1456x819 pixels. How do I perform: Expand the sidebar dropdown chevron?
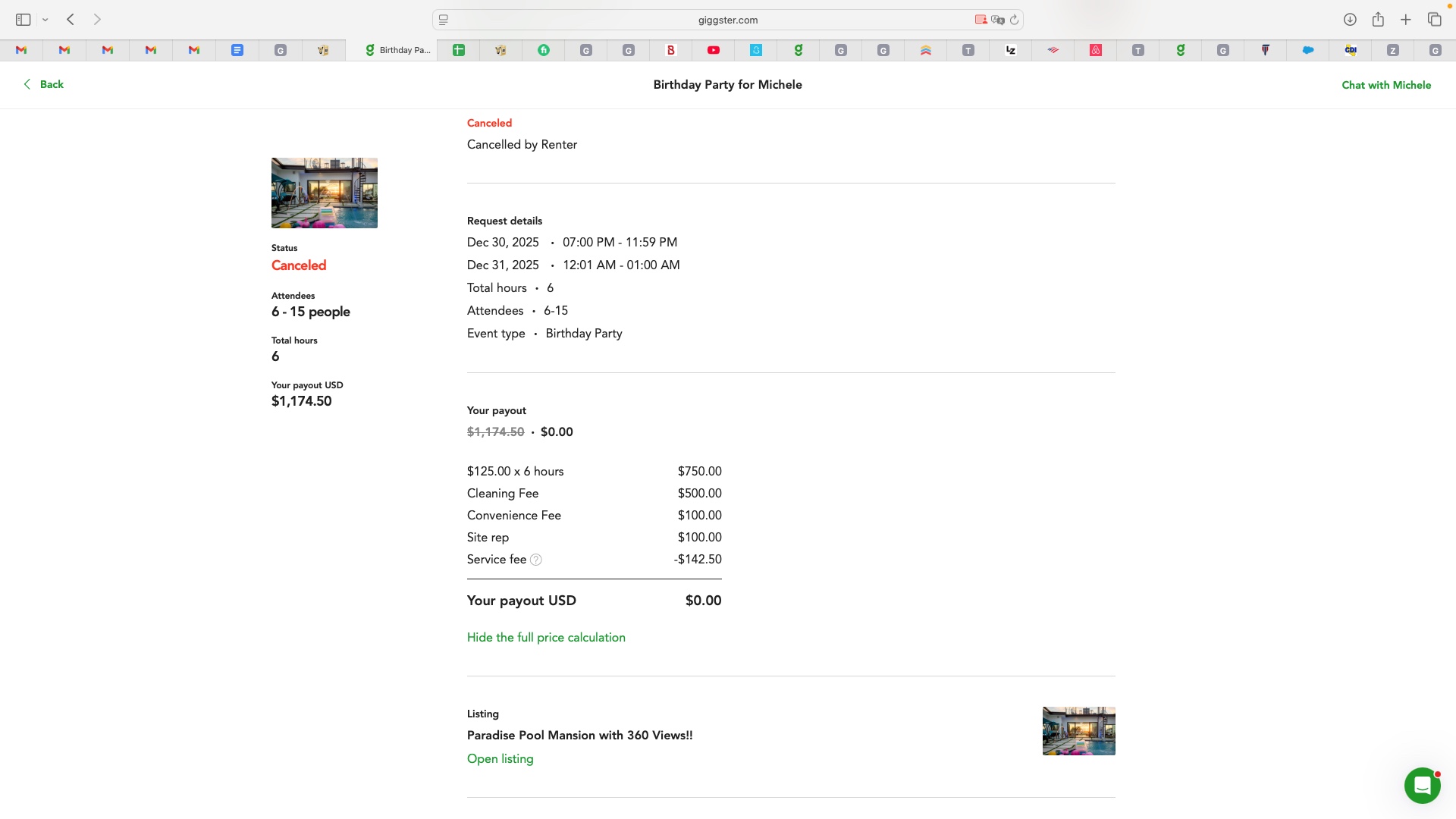coord(46,20)
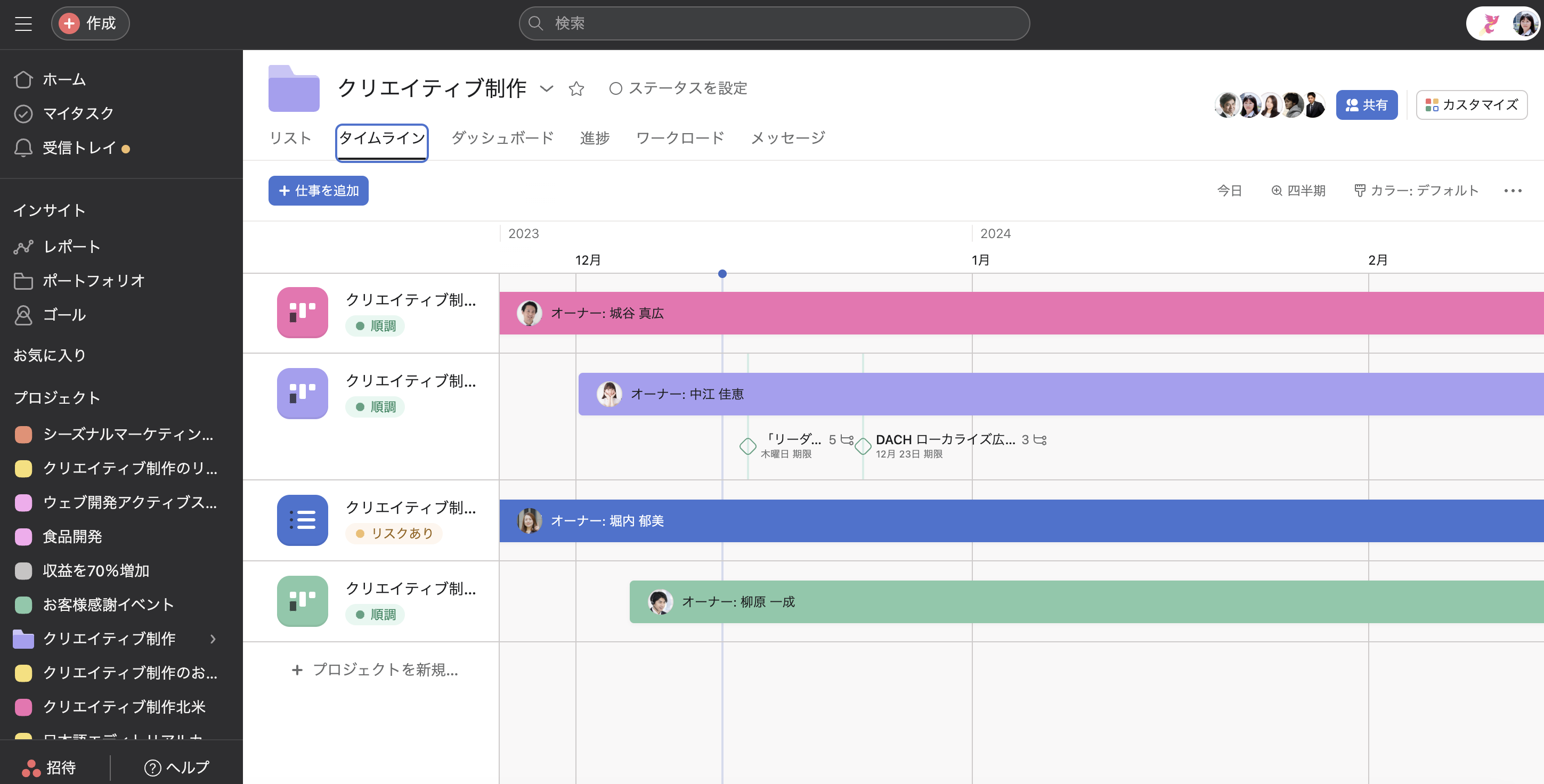1544x784 pixels.
Task: Open レポート in the sidebar
Action: point(71,247)
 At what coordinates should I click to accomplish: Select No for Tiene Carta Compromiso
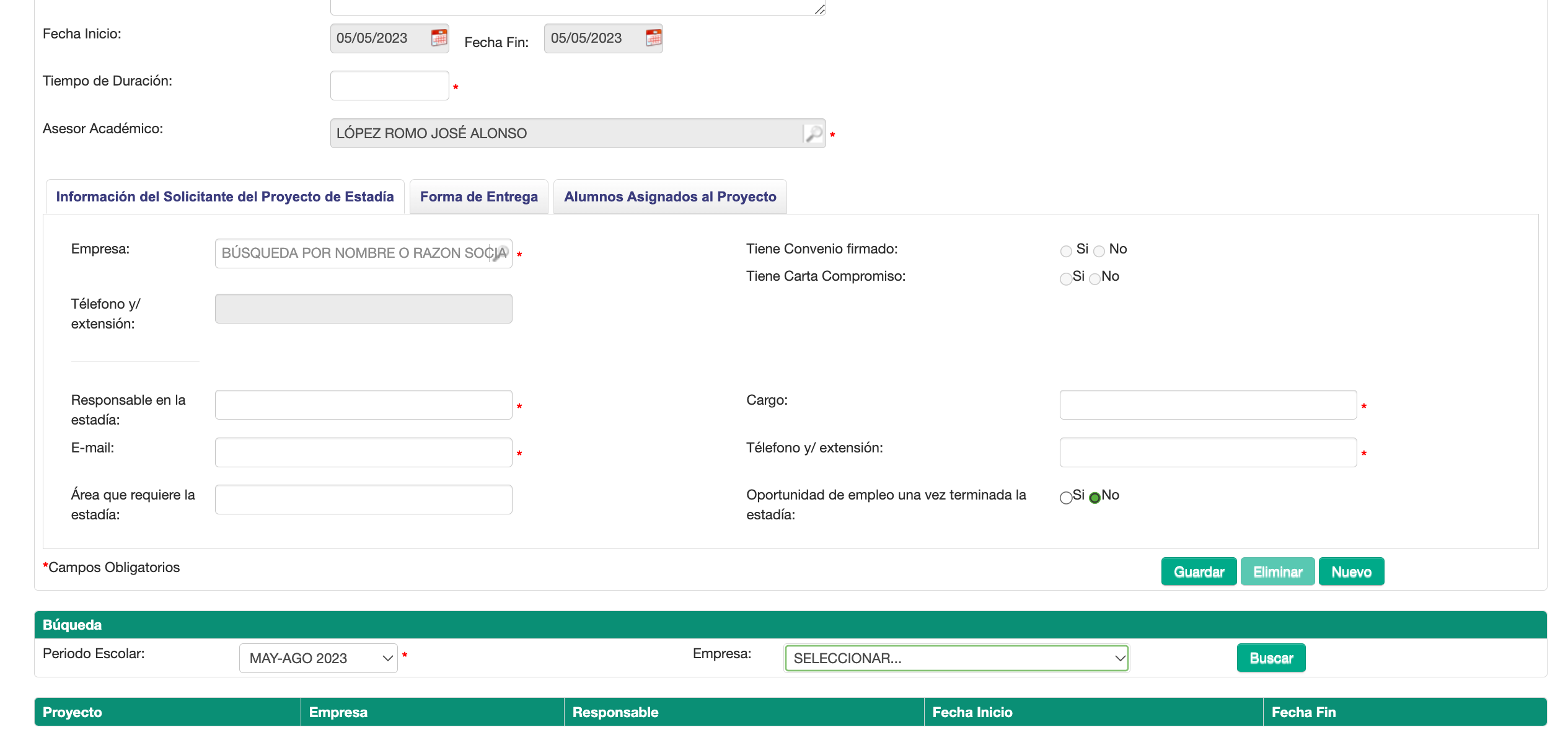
——————————
**WHAT THIS TASK INVOLVES:** The entries above are to be copied exactly, with every picture left out.

**FINISHED TASK:**
1456x819 pixels. How do I perform: Expand the sidebar dropdown chevron?
coord(46,20)
1544x784 pixels.
Task: Open レポート in the sidebar
Action: point(71,247)
 At what coordinates should I click to accomplish: Select No for Tiene Carta Compromiso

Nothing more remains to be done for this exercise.